Torchess is a pure CUDA-based PyTorch extension for chess, designed for reinforcement learning applications. It provides a minimal, low-level interface for managing chess environments efficiently on the GPU.
- Fully implemented in CUDA for fast execution.
- Simple and minimalistic interface.
- Designed for reinforcement learning environments.
- Supports batched operations across multiple environments.
Create a virtual environment and install the package:
python3 -m venv venv
source venv/bin/activate
pip install torchessboards, players = init(envs: int)- Input:
envs: Number of environments (games) to initialize.
- Output:
boards: A tensor of shape(envs, 100)representing chess boards initialized to the starting position.players: A tensor of shape(envs,)indicating the current player to move (0 for white).
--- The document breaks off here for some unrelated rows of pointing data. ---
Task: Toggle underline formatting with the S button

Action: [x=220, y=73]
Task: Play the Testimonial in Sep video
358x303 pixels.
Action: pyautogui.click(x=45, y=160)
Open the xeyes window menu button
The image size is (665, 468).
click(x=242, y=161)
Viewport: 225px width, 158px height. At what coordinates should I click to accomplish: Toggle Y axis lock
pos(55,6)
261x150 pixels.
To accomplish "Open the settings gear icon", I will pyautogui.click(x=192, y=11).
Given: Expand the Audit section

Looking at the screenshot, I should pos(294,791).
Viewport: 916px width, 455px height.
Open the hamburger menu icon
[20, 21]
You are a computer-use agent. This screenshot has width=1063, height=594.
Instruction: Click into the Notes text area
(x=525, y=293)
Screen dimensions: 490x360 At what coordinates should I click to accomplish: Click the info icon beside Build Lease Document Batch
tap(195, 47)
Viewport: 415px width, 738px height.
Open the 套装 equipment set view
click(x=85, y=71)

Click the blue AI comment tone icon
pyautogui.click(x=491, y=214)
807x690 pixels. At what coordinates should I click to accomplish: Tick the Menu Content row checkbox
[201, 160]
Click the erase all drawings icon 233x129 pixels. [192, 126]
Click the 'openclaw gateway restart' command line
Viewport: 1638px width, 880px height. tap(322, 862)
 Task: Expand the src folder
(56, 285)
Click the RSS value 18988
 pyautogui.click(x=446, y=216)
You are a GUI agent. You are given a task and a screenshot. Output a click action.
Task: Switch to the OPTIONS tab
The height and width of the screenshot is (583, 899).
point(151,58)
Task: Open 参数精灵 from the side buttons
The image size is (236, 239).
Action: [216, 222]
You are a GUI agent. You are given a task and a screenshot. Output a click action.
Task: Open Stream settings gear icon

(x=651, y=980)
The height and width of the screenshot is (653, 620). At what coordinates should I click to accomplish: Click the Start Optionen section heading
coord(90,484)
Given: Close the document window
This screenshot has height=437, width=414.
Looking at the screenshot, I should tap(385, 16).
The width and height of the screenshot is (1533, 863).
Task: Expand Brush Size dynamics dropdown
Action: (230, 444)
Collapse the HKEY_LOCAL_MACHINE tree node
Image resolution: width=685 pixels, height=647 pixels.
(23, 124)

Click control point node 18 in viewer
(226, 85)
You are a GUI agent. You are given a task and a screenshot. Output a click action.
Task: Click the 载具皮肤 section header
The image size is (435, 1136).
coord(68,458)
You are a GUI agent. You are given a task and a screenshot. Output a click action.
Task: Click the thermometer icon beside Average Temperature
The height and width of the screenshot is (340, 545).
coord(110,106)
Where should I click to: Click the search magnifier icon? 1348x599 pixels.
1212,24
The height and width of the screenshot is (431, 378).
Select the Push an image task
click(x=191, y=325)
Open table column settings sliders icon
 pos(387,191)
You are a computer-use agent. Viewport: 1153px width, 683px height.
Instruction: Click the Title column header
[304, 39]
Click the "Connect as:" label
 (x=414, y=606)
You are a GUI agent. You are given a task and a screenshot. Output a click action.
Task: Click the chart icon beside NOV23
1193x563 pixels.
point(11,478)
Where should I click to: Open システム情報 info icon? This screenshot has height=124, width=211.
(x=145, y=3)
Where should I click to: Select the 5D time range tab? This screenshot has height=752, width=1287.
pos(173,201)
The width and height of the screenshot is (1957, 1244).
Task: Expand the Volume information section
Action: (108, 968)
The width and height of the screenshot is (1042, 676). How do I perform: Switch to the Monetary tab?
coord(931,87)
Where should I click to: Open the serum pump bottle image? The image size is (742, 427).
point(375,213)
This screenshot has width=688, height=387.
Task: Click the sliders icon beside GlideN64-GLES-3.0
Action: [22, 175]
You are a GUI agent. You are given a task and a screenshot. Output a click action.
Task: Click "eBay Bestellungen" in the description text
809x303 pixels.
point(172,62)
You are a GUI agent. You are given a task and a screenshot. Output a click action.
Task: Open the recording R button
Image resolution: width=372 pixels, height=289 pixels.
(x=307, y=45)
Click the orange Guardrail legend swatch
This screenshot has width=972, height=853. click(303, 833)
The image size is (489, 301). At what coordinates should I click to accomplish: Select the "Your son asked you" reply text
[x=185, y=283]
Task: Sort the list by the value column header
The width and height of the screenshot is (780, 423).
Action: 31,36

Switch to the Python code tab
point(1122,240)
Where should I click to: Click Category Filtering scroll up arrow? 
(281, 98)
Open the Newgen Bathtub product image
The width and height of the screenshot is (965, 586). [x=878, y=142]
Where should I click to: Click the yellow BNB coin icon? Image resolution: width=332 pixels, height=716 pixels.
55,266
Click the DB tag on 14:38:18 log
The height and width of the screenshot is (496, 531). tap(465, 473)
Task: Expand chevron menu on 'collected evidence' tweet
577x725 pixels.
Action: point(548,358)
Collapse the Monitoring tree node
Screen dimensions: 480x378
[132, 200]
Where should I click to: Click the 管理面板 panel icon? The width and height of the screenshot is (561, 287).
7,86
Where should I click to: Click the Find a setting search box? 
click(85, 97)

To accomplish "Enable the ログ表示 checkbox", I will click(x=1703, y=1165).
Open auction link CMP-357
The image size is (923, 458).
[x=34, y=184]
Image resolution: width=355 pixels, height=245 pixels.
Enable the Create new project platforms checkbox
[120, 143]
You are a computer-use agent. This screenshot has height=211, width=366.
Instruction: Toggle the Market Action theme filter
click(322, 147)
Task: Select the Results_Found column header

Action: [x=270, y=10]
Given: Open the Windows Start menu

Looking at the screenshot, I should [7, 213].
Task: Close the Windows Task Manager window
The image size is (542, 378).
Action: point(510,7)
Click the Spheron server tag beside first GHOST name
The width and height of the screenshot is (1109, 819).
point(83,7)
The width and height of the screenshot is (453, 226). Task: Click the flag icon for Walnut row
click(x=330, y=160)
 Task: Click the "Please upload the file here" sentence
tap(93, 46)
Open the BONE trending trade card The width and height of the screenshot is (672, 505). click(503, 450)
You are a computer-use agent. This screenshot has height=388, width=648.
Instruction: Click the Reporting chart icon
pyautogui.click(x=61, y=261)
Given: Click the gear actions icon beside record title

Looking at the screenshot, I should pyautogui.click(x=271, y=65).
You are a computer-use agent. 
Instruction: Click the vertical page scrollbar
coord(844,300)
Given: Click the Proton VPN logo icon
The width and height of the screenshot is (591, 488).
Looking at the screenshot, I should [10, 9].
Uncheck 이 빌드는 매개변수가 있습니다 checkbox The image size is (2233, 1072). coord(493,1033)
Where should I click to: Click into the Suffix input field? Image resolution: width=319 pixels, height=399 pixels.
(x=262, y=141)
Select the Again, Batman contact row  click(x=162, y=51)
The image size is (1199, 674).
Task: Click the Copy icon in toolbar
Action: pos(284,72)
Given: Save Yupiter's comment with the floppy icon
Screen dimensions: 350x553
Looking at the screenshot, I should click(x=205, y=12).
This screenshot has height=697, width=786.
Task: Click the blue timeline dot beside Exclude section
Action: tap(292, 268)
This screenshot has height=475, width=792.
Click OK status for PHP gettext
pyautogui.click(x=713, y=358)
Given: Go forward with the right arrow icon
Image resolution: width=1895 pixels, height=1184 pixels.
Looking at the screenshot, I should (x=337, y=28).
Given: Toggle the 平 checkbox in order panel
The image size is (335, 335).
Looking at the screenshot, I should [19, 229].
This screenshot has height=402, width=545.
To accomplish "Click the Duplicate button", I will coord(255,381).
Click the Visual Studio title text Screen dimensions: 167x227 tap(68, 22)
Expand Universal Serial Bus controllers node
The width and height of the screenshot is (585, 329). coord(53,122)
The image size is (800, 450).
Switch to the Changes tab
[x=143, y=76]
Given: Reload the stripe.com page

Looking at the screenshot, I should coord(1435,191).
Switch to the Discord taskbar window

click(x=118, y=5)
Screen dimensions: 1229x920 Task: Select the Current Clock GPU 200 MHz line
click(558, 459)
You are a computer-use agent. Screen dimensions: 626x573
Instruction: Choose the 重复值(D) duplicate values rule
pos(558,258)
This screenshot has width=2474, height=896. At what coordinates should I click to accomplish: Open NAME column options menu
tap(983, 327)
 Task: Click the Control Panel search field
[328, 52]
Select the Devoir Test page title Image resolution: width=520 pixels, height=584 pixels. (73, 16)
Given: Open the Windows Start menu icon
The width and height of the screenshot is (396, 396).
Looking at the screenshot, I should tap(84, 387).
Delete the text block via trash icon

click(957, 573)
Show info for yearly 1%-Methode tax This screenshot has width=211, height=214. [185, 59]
boards, players = reset(boards: torch.Tensor, players: torch.Tensor, mask: torch.Tensor | None = None)- Input:
boards: Current board states.players: Current players.mask(optional): Boolean tensor indicating which environments should be reset.
- Output:
- Resets selected boards to the starting position. If
maskisNone, all boards are reset.
- Resets selected boards to the starting position. If
step(boards: torch.Tensor, actions: torch.Tensor, players: torch.Tensor, dones: torch.Tensor, rewards: torch.Tensor)- Input:
boards: Current board states.actions: Tensor of moves to apply.players: Current players.dones: Tensor indicating which environments have ended.rewards: Tensor storing rewards.
- Effect:
- Advances each game by one step.
- Updates
boards,players,dones, andrewardsin place.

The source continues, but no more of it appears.